This is the second Technical Safeguard Standard of the HIPAA Administrative Simplification Security Rule. There is not a separately described implementation specification. Rather, this standard’s implementation specification is connoted in the language of the standard and is required. As we have noted in earlier postings on HIPAA.com, business associates of covered entities will be required to comply with the Security Rule safeguard standards, beginning February 17, 2010. This requirement is one of the HITECH Act provisions of the American Recovery and Reinvestment Act (ARRA), signed by President Obama on February 17, 2009.
Covered entities are required to have in place audit controls to monitor activity on their electronic systems that contain or use electronic protected health information. In addition, they have to have a policy in place for regularly monitoring and reviewing of audit records to ensure that activity on those electronic systems is appropriate. Such activity would include, but is not limited to, logons and logoffs, file accesses, updates, edits, and any security incidents.

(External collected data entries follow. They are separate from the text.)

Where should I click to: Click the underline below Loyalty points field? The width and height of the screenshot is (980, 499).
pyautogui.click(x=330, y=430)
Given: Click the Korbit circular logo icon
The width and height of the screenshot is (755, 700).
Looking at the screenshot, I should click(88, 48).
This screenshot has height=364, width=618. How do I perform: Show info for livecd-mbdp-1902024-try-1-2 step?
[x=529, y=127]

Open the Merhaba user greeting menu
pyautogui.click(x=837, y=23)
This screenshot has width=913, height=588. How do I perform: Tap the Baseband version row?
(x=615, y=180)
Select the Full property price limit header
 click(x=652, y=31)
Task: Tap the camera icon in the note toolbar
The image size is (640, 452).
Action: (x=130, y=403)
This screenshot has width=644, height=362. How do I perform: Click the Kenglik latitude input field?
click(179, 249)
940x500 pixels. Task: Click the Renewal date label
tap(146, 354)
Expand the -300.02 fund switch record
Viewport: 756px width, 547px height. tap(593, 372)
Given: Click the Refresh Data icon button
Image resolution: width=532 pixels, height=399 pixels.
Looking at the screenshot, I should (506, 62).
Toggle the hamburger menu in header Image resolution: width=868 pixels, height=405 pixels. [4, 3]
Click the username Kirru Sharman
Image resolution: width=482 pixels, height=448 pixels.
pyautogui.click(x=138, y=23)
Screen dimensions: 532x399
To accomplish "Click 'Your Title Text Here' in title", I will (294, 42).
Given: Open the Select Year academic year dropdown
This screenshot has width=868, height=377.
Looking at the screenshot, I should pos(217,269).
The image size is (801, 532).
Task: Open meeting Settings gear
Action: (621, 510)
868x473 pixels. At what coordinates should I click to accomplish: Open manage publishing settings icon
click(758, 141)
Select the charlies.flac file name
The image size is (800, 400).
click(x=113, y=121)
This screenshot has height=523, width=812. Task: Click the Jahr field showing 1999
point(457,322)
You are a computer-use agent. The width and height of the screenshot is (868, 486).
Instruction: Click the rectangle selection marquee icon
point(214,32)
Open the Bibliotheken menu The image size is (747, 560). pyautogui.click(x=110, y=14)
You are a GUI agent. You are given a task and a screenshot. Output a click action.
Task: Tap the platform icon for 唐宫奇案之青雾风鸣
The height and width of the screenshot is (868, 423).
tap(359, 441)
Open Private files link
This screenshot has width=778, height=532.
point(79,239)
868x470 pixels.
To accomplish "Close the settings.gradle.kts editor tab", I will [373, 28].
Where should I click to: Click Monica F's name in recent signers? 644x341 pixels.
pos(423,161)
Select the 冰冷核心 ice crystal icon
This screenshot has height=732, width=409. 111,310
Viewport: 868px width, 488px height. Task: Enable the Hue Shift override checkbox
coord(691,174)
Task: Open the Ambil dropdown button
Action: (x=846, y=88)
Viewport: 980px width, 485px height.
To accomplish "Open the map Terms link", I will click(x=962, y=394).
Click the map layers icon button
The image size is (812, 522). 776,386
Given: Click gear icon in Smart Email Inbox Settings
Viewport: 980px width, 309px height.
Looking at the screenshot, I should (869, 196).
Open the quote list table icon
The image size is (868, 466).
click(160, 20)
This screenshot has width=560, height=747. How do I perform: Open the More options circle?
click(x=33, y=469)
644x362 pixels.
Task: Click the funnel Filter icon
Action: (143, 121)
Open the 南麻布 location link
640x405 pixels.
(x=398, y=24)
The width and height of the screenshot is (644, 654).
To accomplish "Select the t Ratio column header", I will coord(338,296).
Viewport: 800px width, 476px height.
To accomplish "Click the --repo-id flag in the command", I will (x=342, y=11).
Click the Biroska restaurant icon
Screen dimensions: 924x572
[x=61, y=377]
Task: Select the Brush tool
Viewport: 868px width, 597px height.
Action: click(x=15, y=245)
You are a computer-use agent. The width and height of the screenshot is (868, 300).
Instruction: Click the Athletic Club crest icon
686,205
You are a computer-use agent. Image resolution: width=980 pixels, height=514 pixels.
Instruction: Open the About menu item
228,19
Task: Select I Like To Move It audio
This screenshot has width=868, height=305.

Monitoring and review of audit trails must be as close to real time as possible to be useful. There is no benefit in discovering a problem days or weeks after it has occurred. How a covered entity sets its policies and procedures will be based on outcomes of the covered entity’s risk analysis. If a security incident occurs, failure to exercise this audit control standard may be proof in an inquiry that a covered entity had the capability of knowing what was occurring, but failed to exercise timely corrective action.